### WRITTEN REQUEST A
In the extract on the Berwickshire Militia, what contribution of foot and horse was Berwickshire to provide under the 1661 Act?

### EXTRACT
[Begin]

- Active: 1661–1707 1802–1909
- Country: United Kingdom
- Branch: Militia
- Role: Infantry (1661–1707, 1802–1861) Garrison Artillery (1861–1908) Field Artillery (1908–09)
- Part of: Scottish Division, RA (1882–89) Southern Division, RA (1889–1902)
- Garrison/HQ: Coldstream Duns Dunbar

Commanders
- Notable commanders: Alexander Home, 10th Earl of Home

= Berwickshire, Haddington, Linlithgow and Peebles Militia =

Auxiliary unit of the British Army

The Berwickshire Militia, later the Berwickshire, Haddington, Linlithgow and Peebles Militia (BHL&P Militia), was an auxiliary regiment of the British Army recruited across South-East Scotland. First organised after the restoration of Charles II, it was reformed in 1802 and later converted to artillery. It served in home defence in all of Britain's major wars until it was disbanded in 1909.

==Scottish Militia==
The universal obligation to military service in the Shire levy was long established in Scotland: all men aged from 16 to 60 were obliged to serve for a maximum of 40 days in any one year if required, and their arms and equipment were inspected at regular Wapenshaws. In time of war they would be called out by proclamation and by riders galloping through towns and villages bearing the 'Fiery Cross'. Following the restoration of Charles II, the Scottish Parliament passed an Act in 1661 to create a militia of 20,000 infantry and 2000 horse, available for Crown service anywhere in Scotland, England or Ireland. The contribution from the county of Berwickshire was to be 800 foot and 74 horse. Given the disturbed state of Scotland at this time, the Berwickshire Militia was frequently on active service between 1670 and 1685. During Argyll's Rising in 1685 King James II & VII ordered the disarming of many of the Scottish Militia for fear that they would join the rebel duke. However, the Scottish Militia were called out in 1689 during the Glorious Revolution that overthrew James.

[End]

### RECORDS SHOWN
[Begin]

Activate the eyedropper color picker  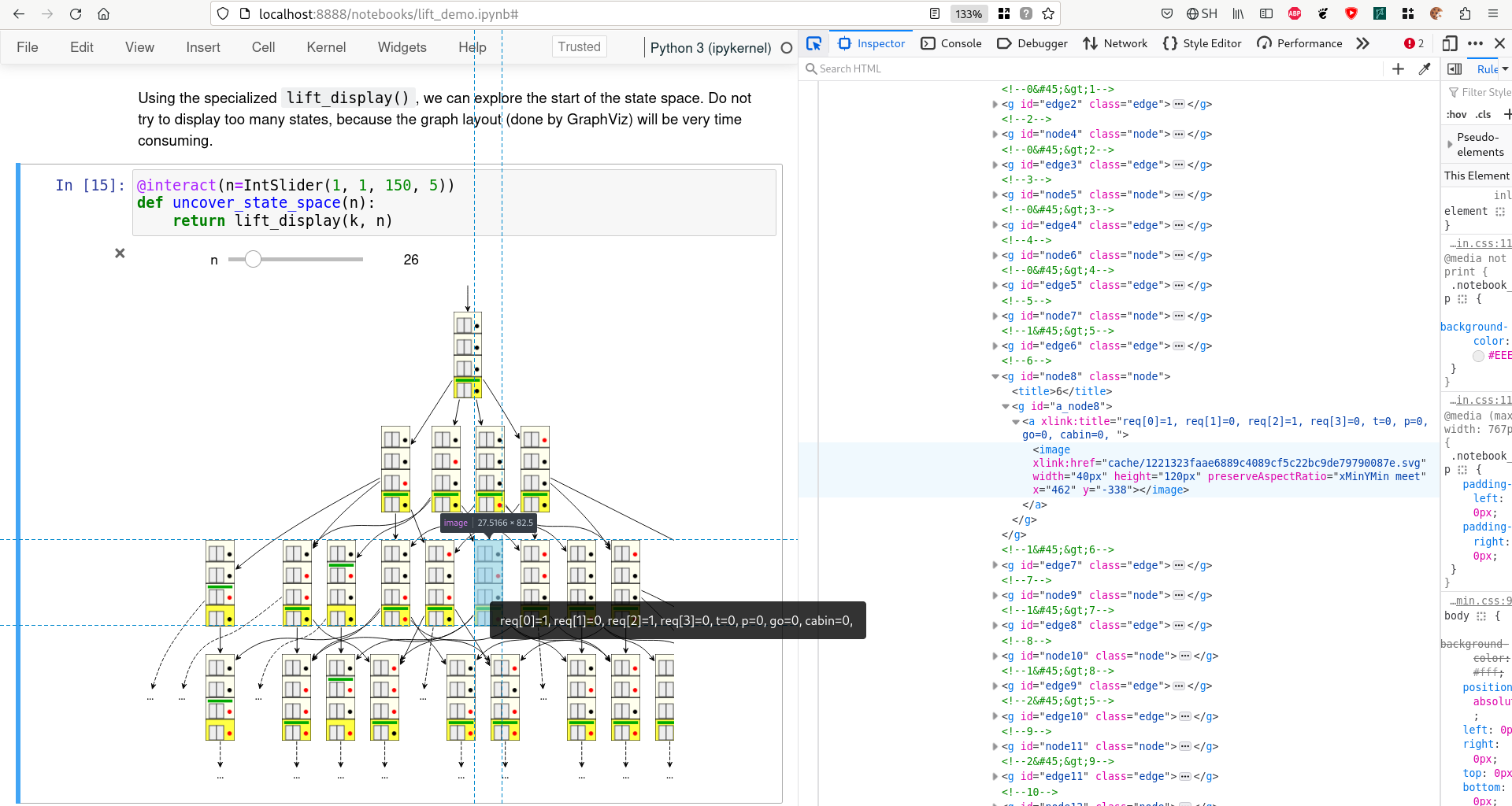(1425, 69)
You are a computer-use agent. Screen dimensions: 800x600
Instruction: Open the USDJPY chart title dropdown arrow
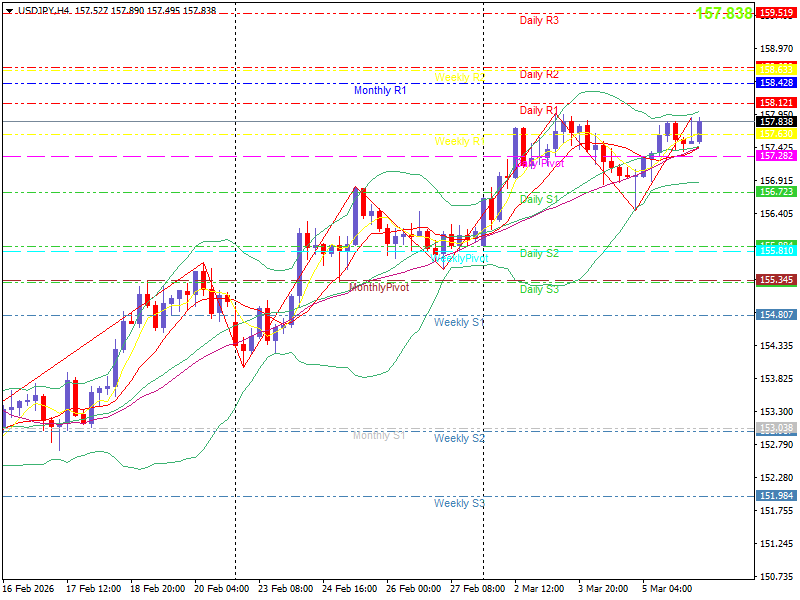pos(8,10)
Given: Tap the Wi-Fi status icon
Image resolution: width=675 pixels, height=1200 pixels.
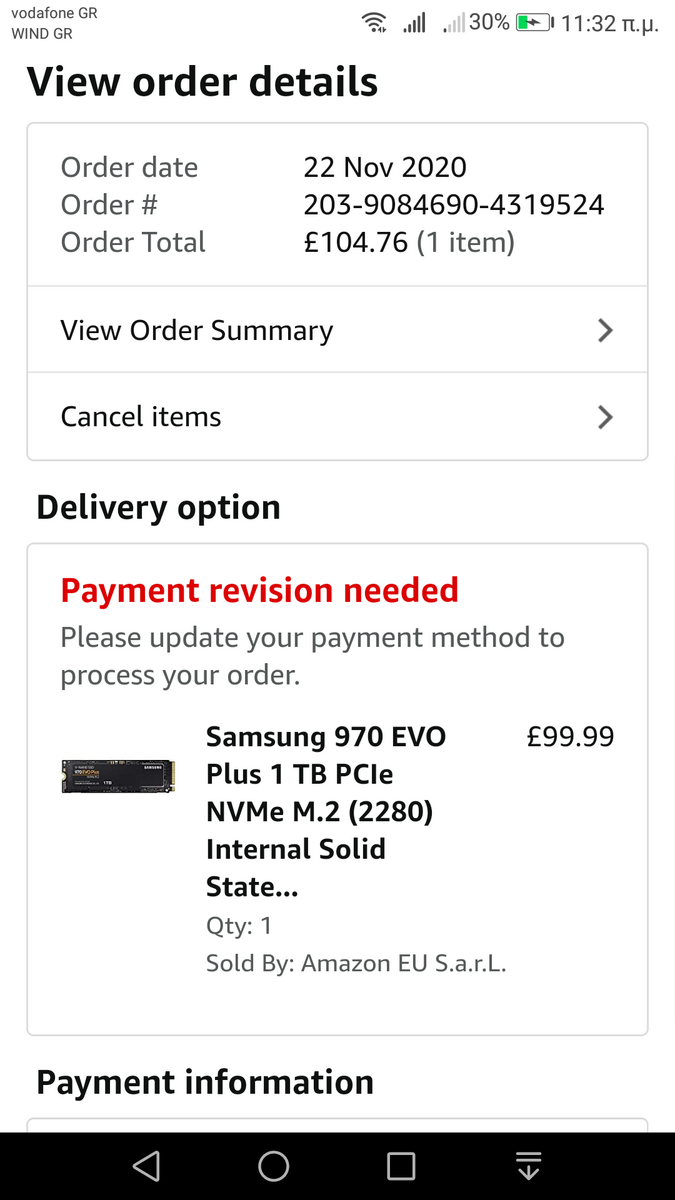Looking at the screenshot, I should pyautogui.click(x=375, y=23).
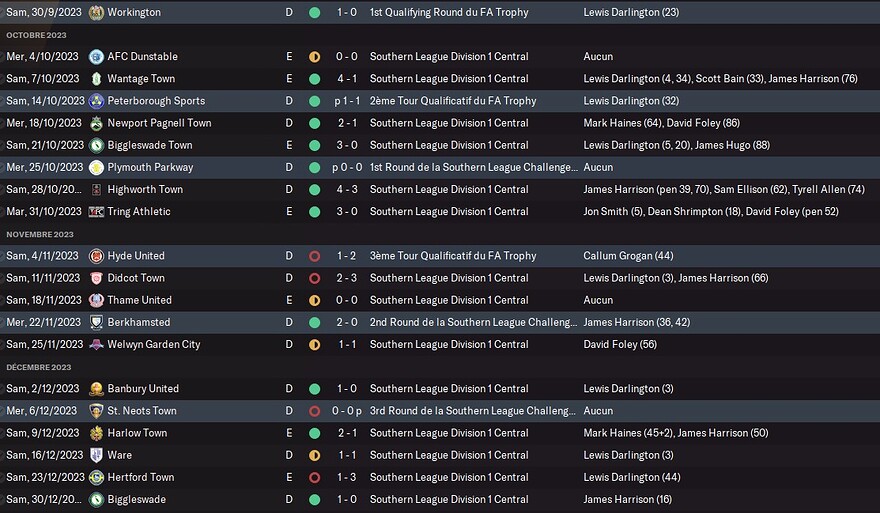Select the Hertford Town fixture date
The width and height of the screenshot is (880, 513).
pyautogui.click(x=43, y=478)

[End]
[Begin]

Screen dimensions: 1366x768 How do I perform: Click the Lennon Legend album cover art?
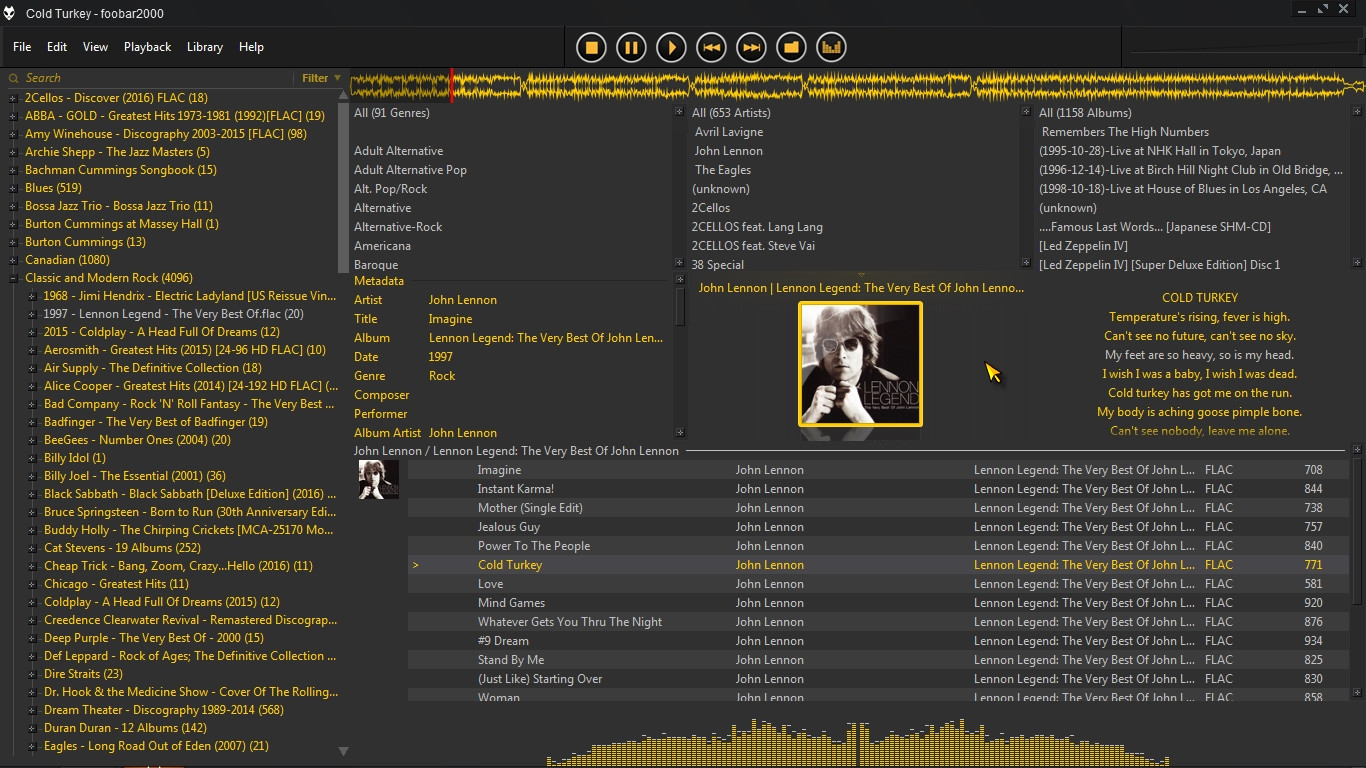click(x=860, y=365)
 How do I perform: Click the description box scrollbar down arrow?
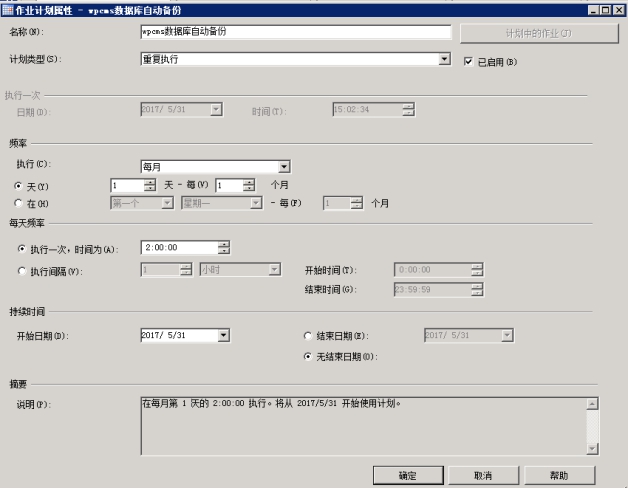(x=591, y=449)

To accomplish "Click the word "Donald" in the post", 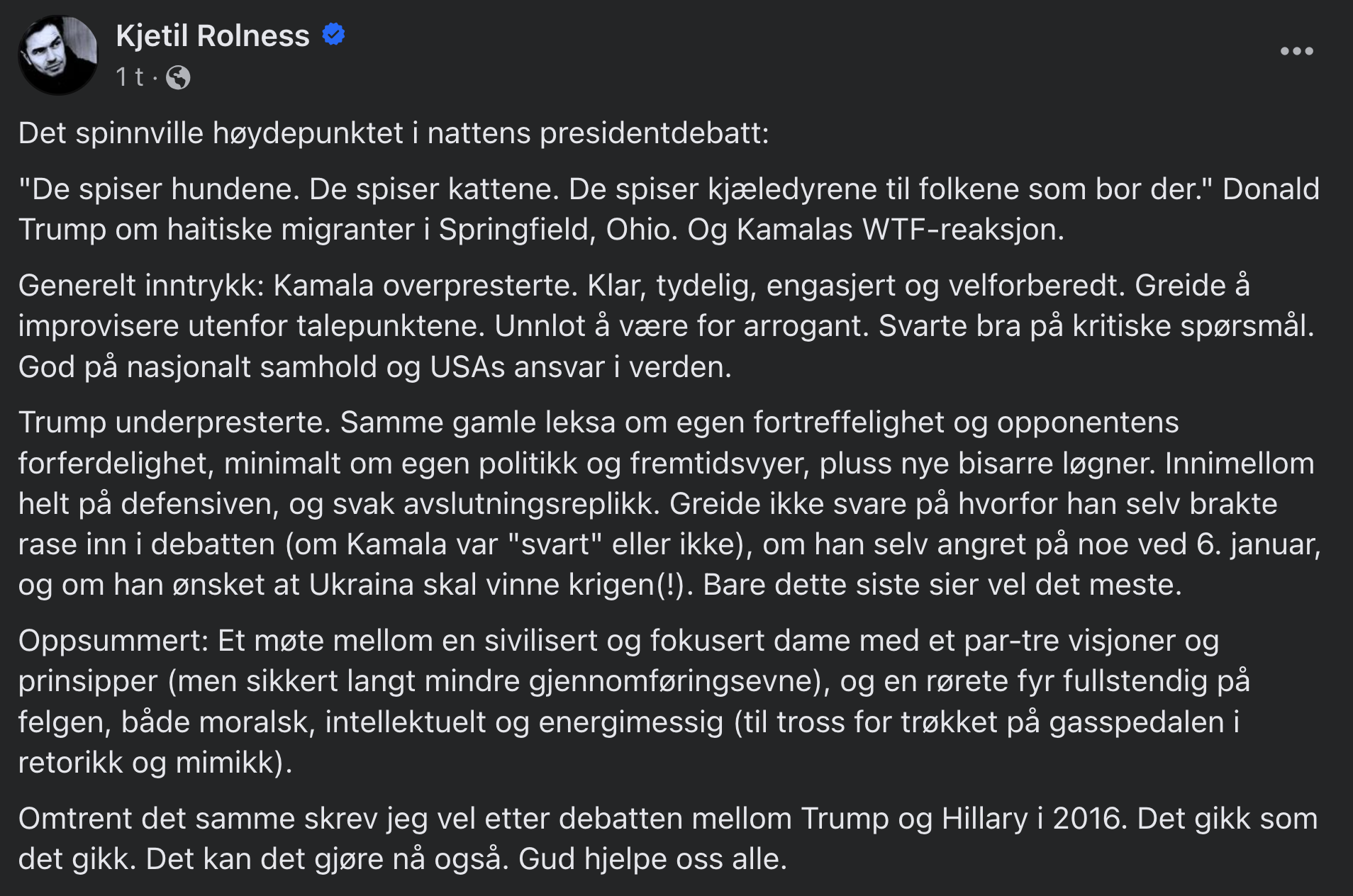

[End]

### WRITTEN REQUEST B
Return every line of the listing that contains the string "perform". Case counts.

### FINAL RESULT A
800 foot and 74 horse.

### FINAL RESULT B
Screen dimensions: 1366x768 How do I perform: Click the Lennon Legend album cover art?
 How do I perform: Click the description box scrollbar down arrow?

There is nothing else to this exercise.